→ Instructions to follow
Lay out the part of the material that opens with the line containing "1024x576 pixels. Task: Open" and closes with the line containing "Looking at the" as a JSON list of strings, one string per line and no blank lines. Include both end lines, and leave the pictures out of your answer.

** BEGIN **

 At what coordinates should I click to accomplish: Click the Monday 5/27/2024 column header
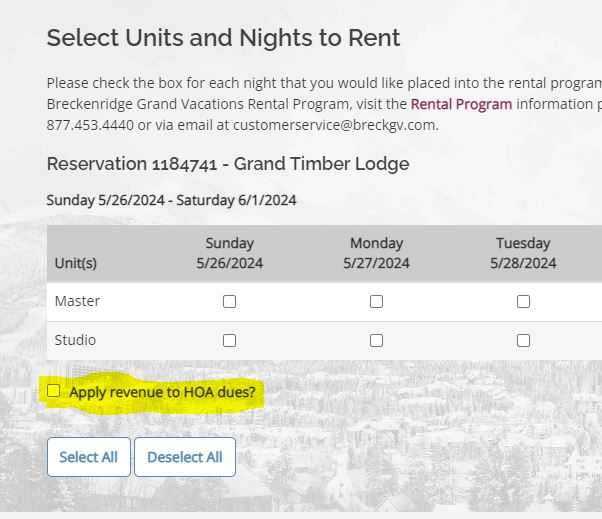pyautogui.click(x=376, y=253)
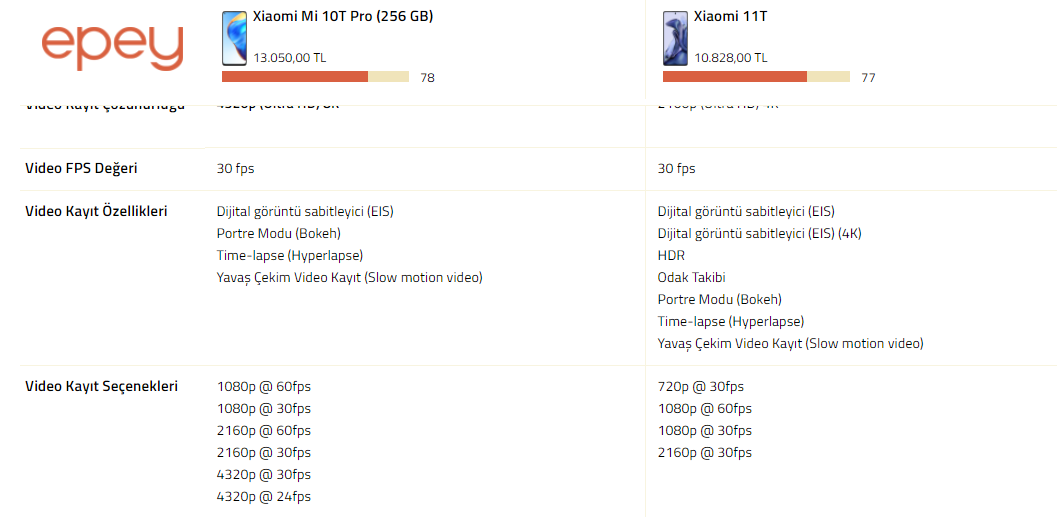Select the Video Kayıt Seçenekleri row label
The image size is (1057, 517).
pos(102,387)
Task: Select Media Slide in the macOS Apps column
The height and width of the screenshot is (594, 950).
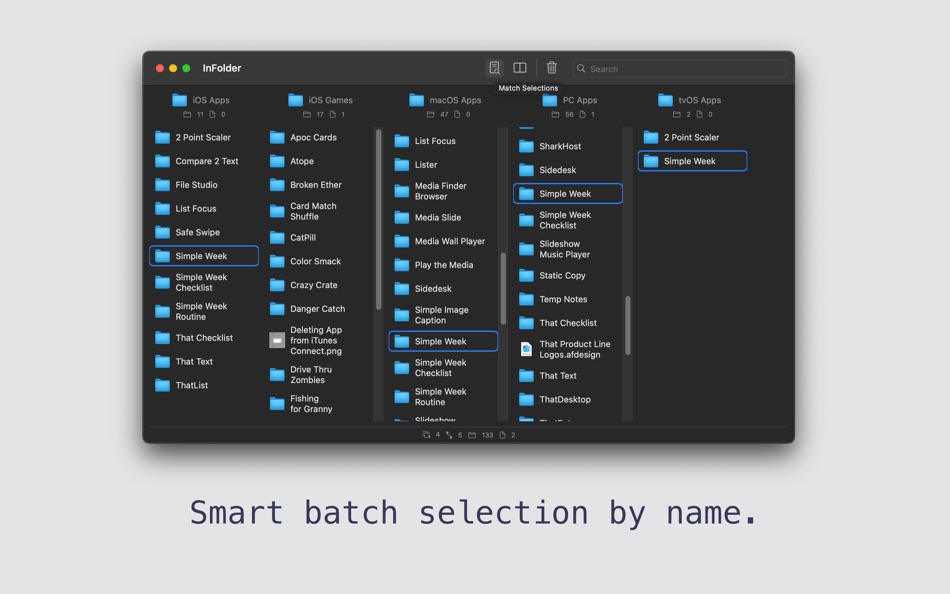Action: coord(443,217)
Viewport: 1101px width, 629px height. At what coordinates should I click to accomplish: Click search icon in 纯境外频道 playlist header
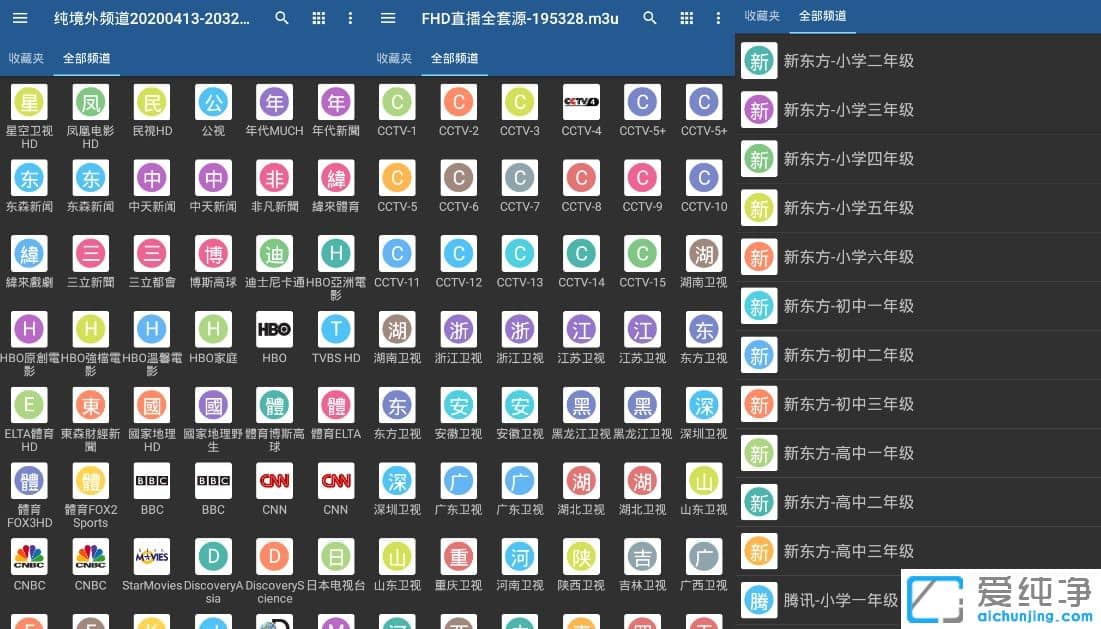point(282,18)
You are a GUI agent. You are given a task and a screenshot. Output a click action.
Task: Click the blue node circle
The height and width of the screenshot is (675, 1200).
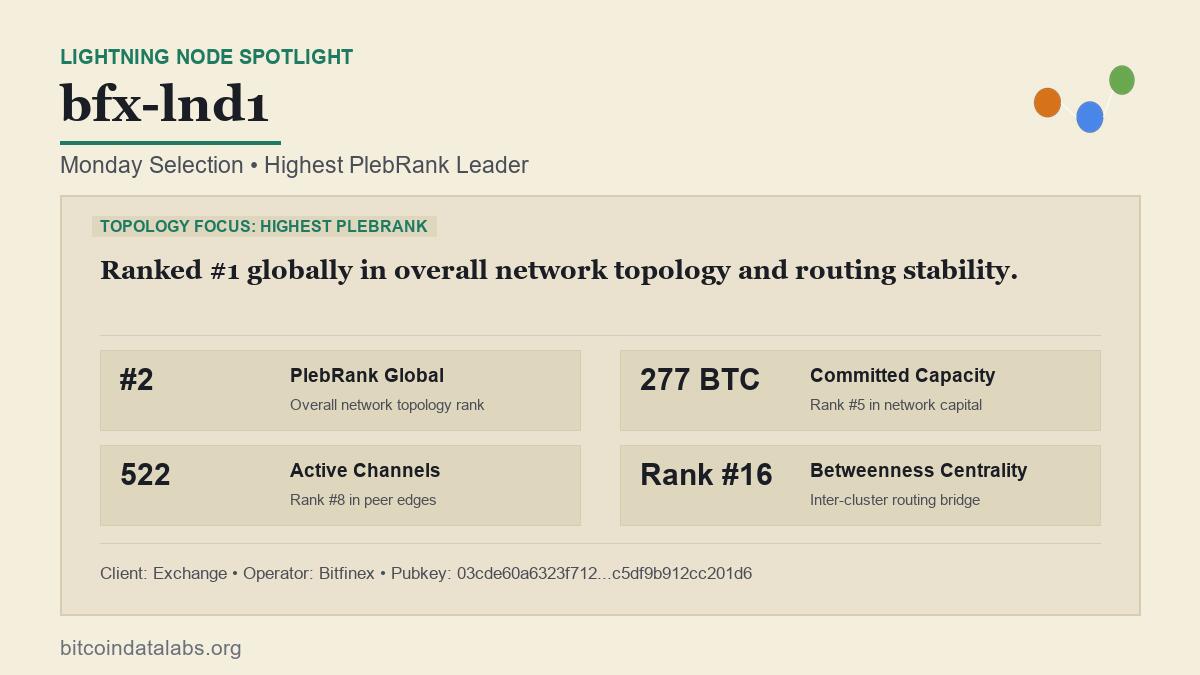click(1090, 117)
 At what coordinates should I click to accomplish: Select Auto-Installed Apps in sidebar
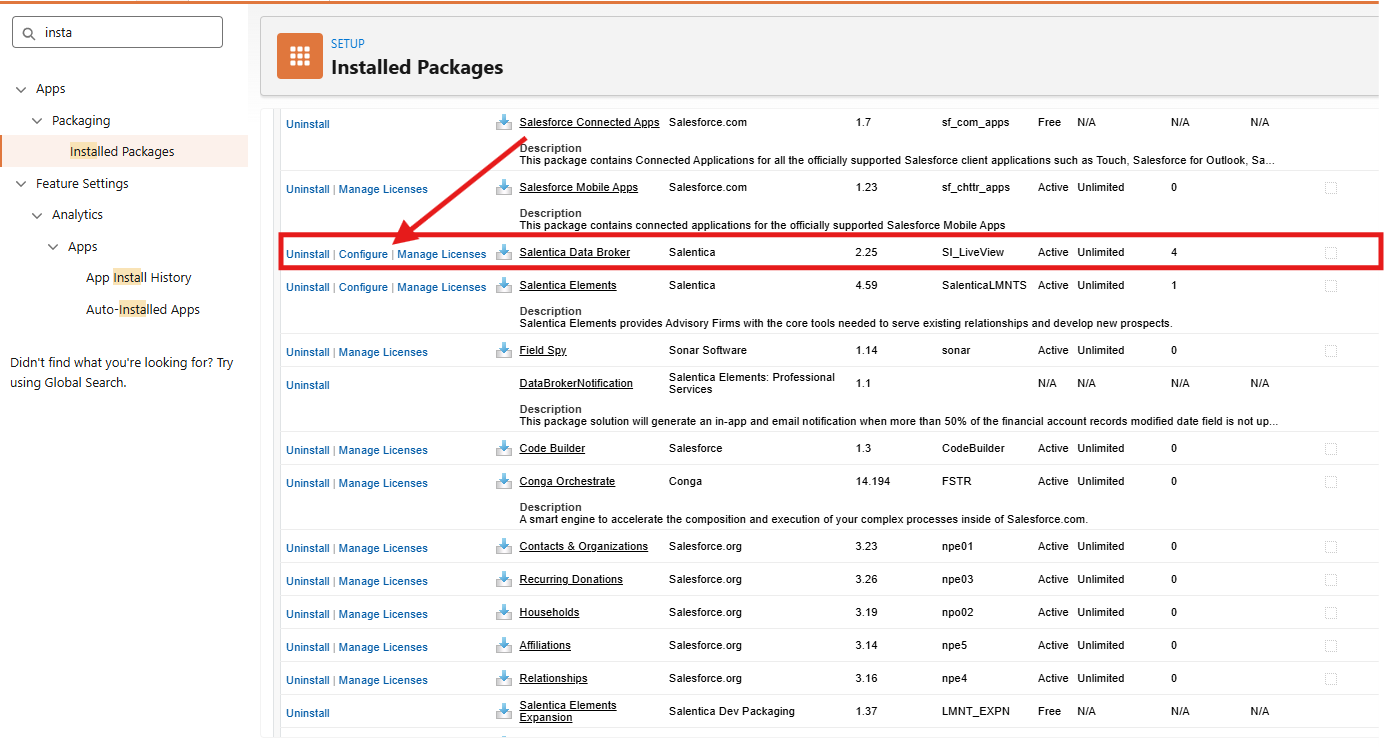143,310
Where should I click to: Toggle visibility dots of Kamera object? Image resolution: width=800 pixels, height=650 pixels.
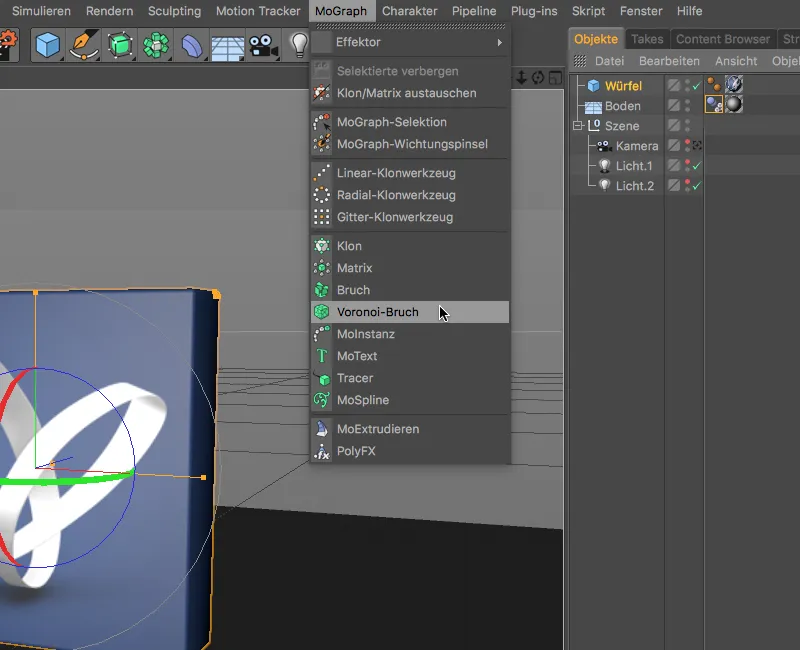[687, 146]
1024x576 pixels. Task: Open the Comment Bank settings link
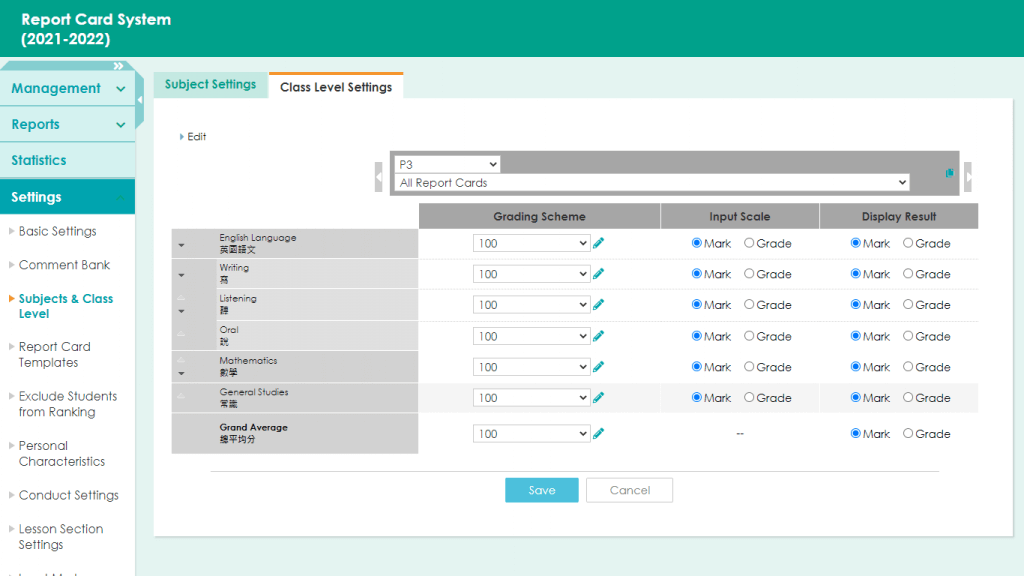click(x=64, y=265)
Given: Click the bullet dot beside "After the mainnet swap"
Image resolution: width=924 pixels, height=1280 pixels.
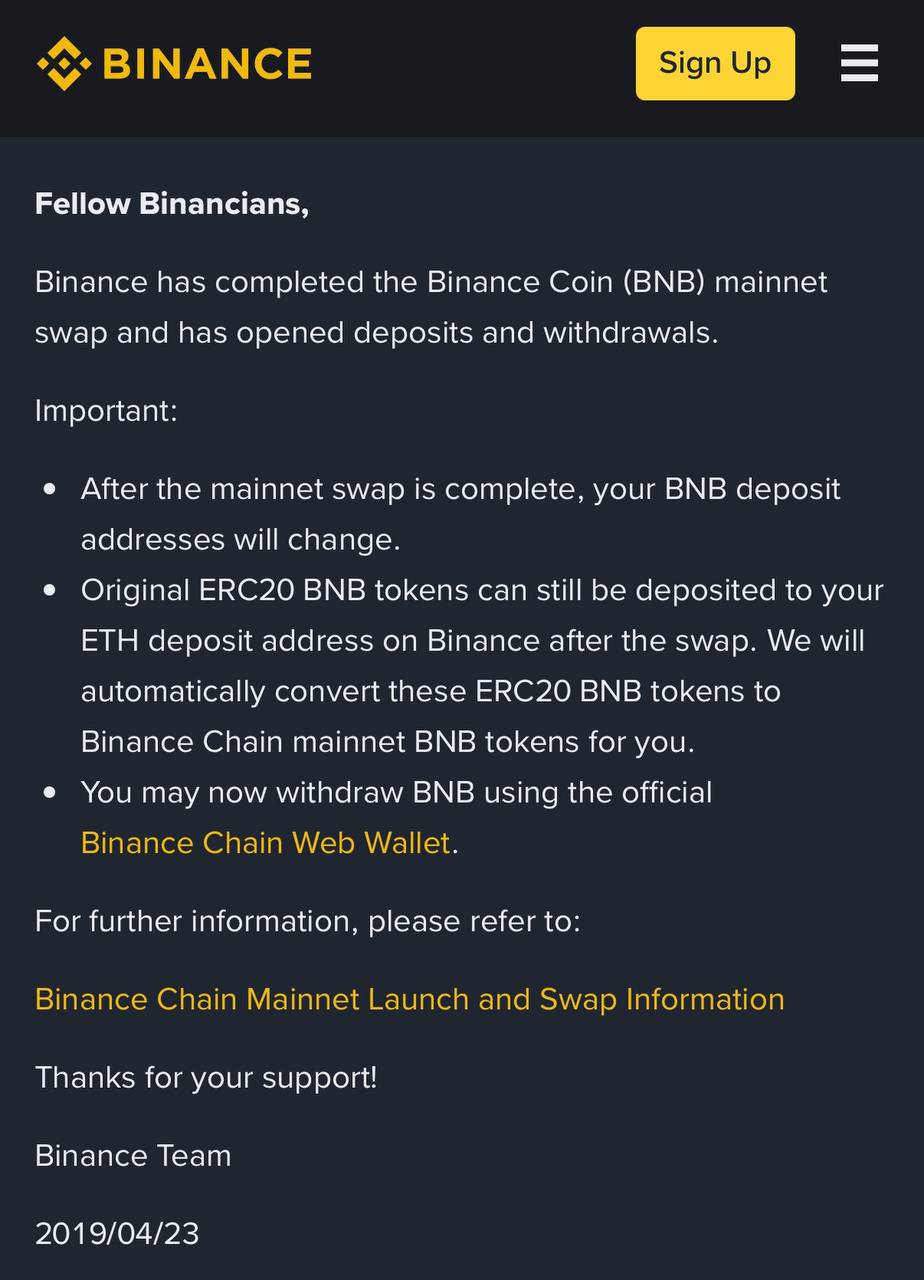Looking at the screenshot, I should [50, 490].
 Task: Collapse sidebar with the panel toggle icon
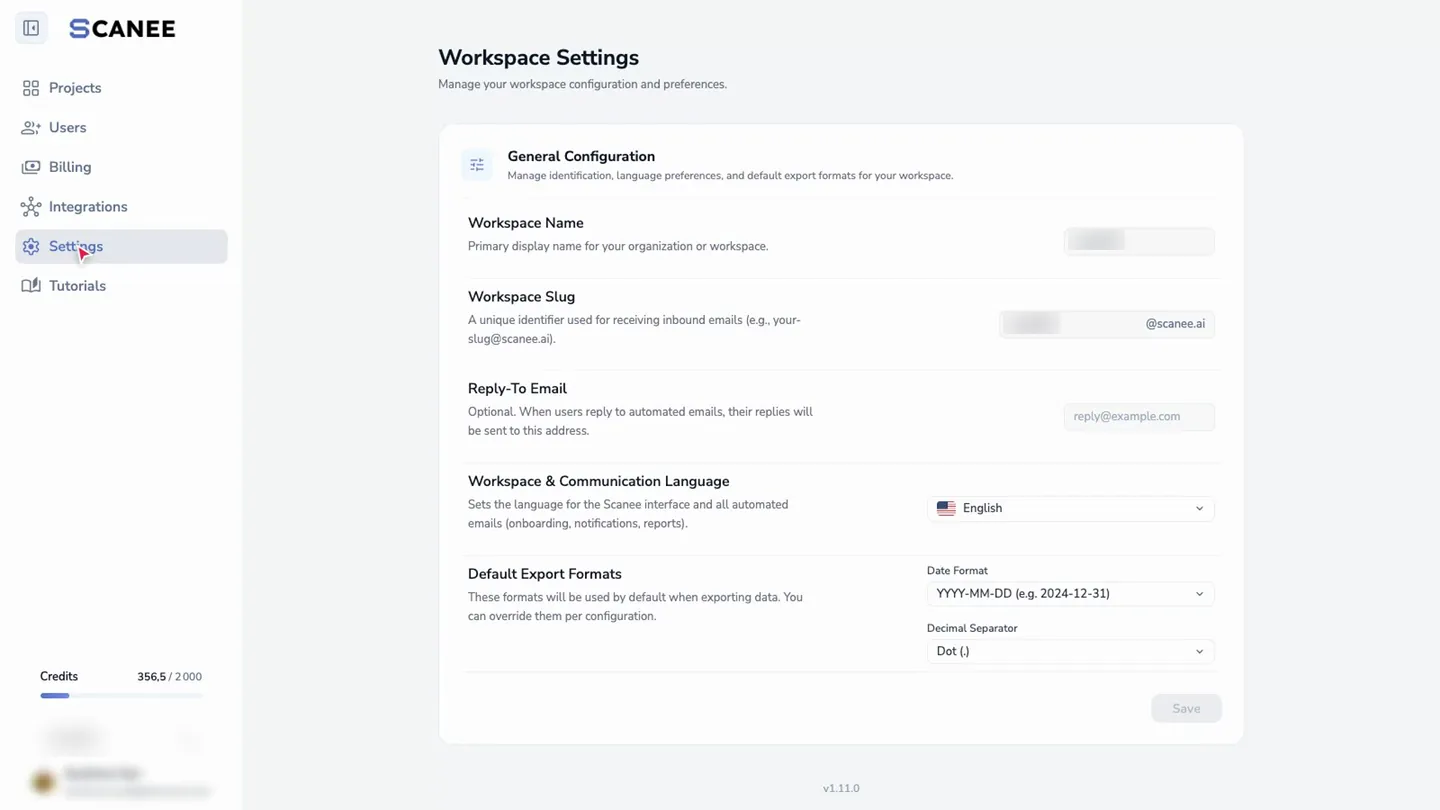(31, 28)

** END **

→ Full solution
[
  "1024x576 pixels. Task: Open the Comment Bank settings link",
  "click(x=64, y=265)",
  "Given: Click the bullet dot beside \"After the mainnet swap\"",
  "Image resolution: width=924 pixels, height=1280 pixels.",
  "Looking at the screenshot, I should [50, 490]."
]